__LISTED RECORDS__.
════════

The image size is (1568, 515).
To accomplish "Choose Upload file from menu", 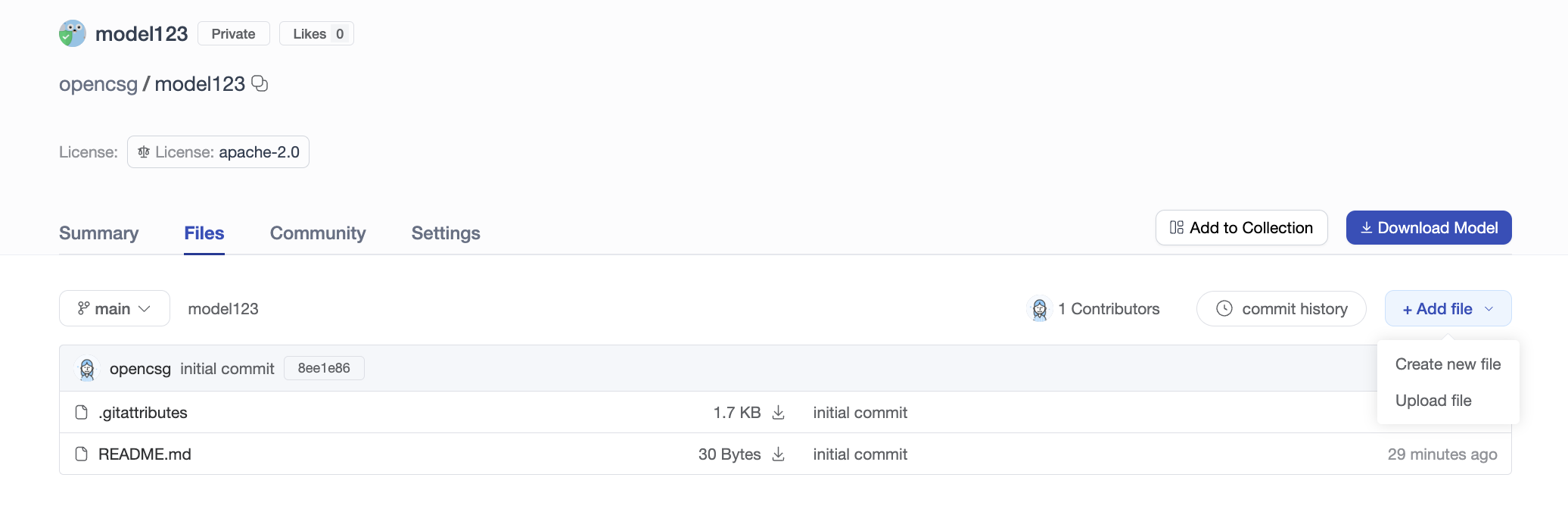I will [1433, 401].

════════

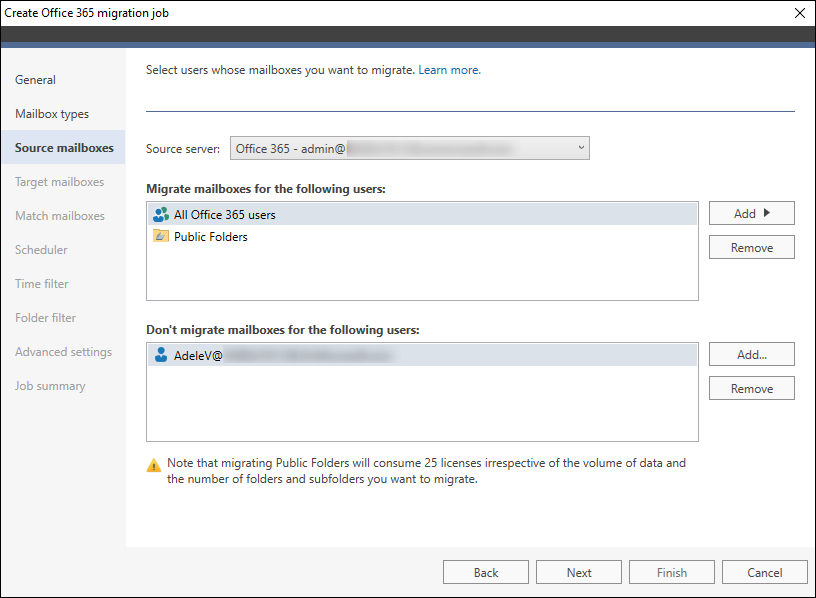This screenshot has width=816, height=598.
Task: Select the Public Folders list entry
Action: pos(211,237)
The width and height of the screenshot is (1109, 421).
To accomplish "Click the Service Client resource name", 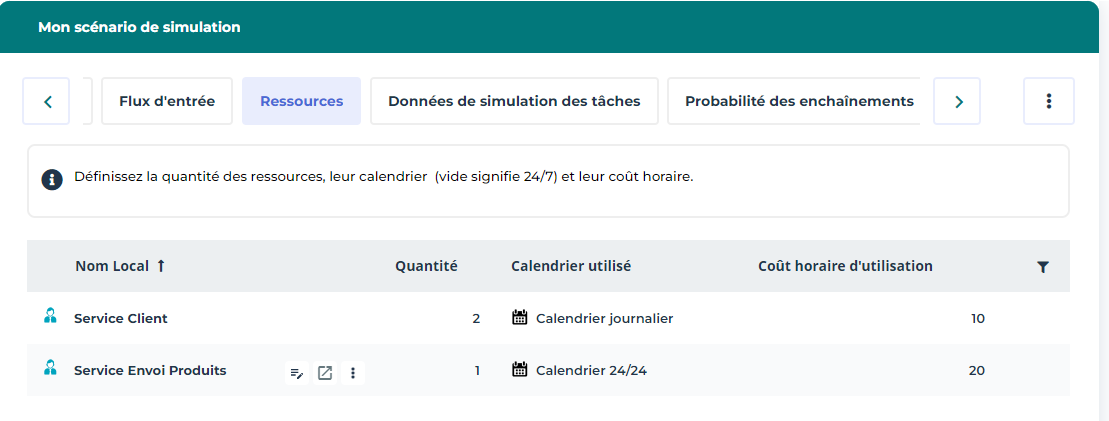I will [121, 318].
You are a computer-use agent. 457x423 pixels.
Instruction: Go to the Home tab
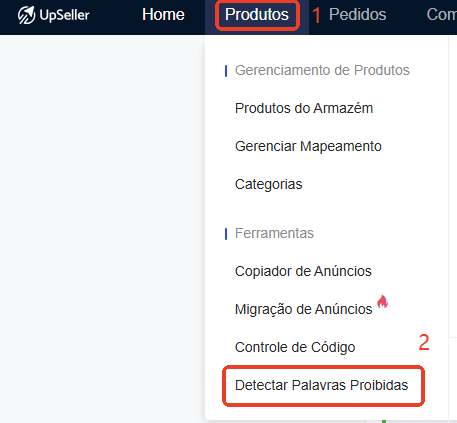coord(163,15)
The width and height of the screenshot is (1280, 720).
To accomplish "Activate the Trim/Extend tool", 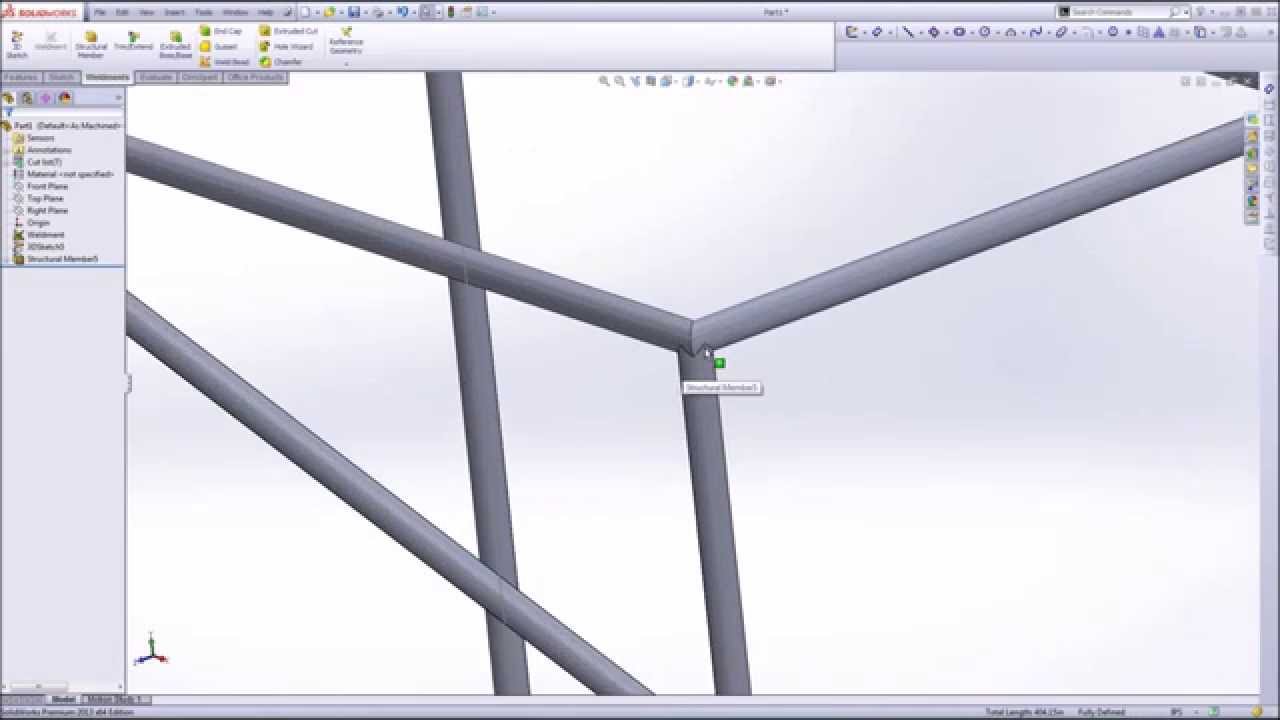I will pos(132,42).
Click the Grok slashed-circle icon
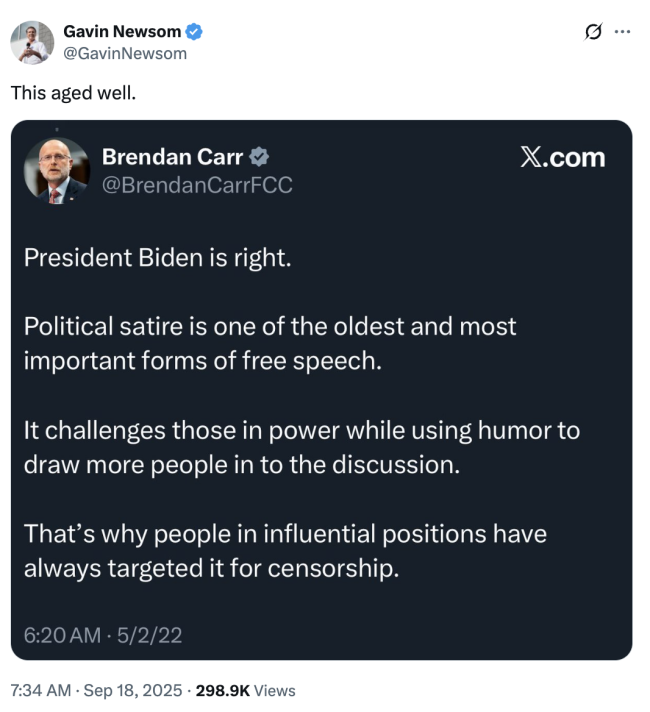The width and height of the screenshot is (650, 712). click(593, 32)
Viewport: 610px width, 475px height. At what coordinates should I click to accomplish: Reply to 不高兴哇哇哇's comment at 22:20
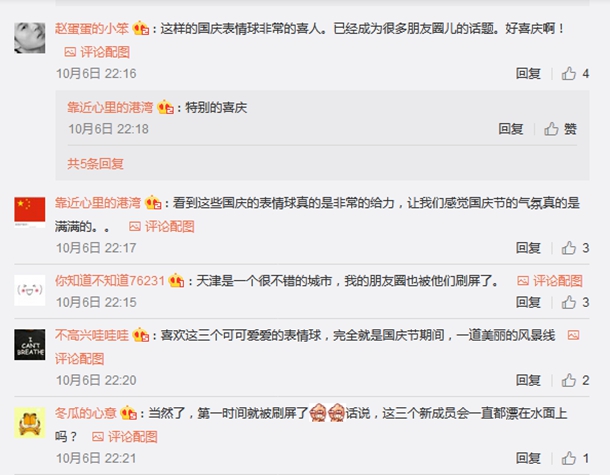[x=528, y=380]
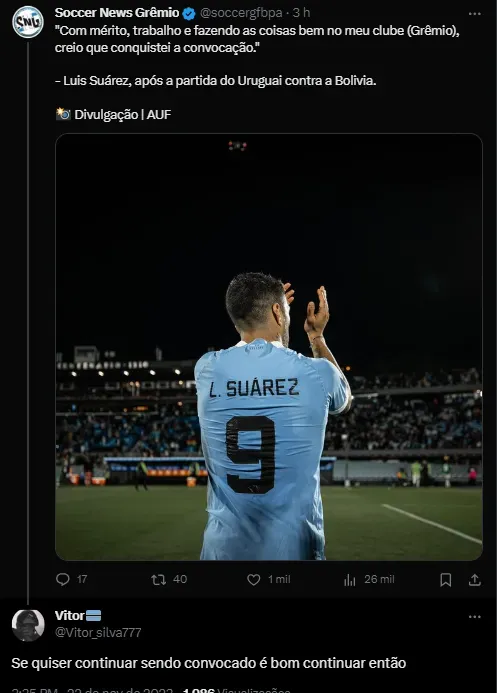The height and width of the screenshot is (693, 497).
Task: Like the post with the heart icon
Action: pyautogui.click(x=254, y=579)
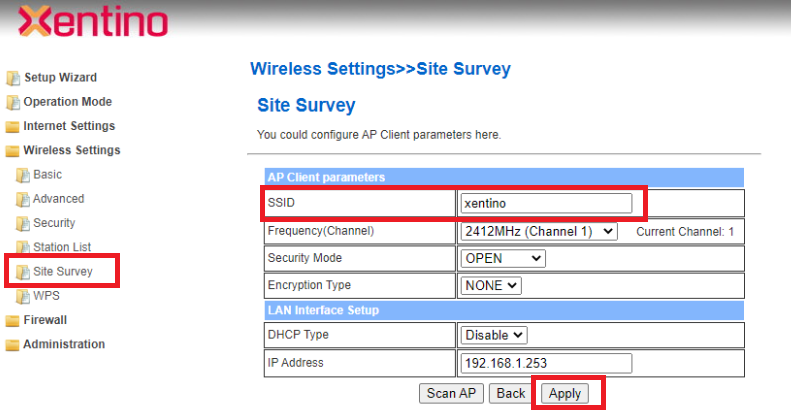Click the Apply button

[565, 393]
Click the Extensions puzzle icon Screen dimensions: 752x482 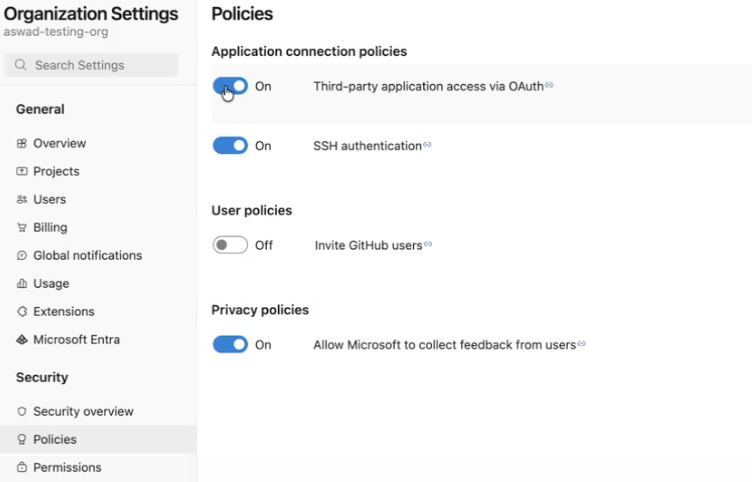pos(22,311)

════════

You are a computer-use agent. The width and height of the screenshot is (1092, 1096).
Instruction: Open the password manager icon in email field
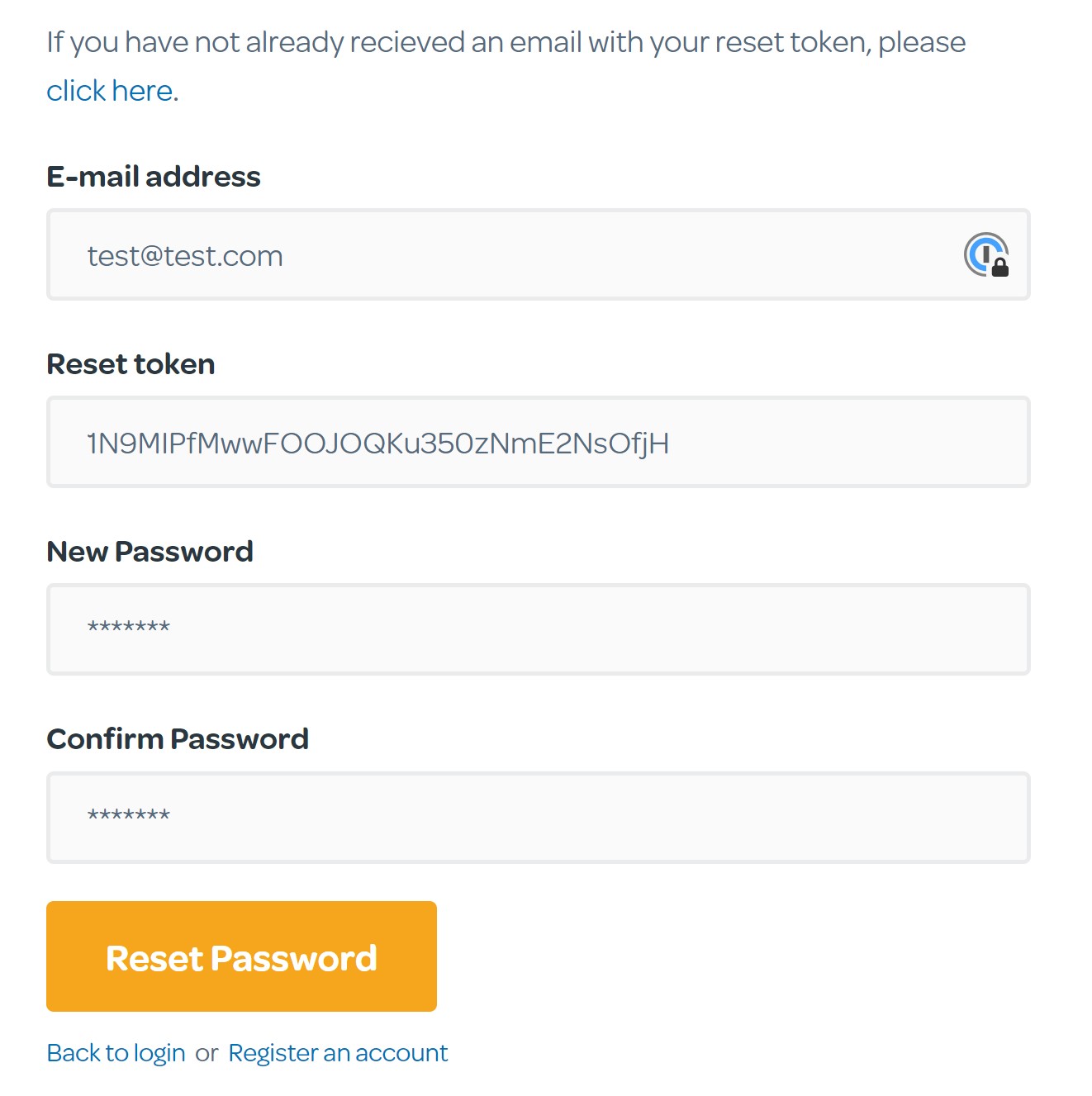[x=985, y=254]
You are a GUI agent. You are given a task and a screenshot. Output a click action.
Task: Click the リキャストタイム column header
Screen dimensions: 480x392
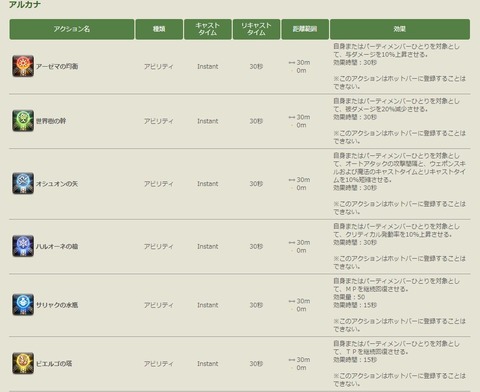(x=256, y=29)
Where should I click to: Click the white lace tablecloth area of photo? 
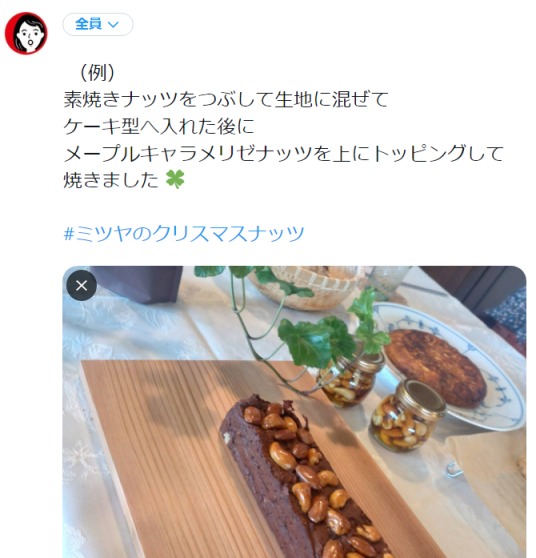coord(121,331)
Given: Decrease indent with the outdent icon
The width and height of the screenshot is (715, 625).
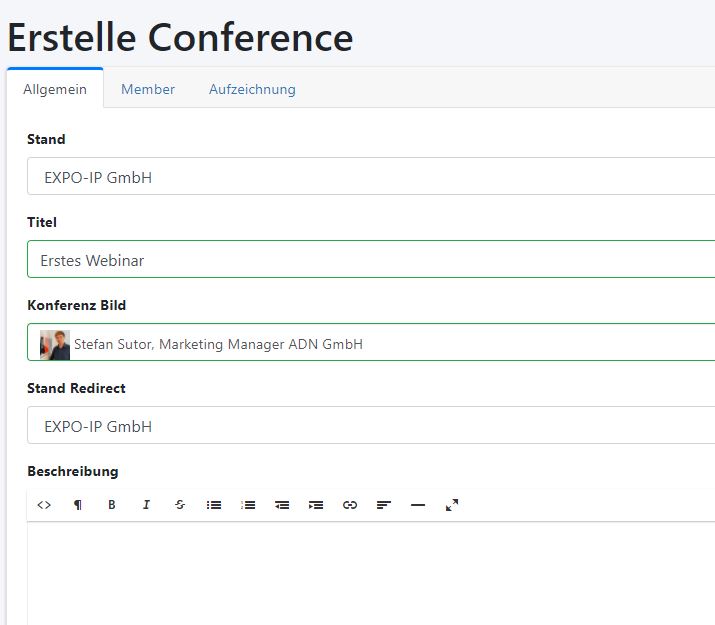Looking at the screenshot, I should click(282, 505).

════════

__EXERCISE DETAILS__. Please show each line in the records above that contains "computer".

__TASK ANSWER__.
You are a computer-use agent. 457x423 pixels.
You are a computer-use agent. The width and height of the screenshot is (1092, 1096).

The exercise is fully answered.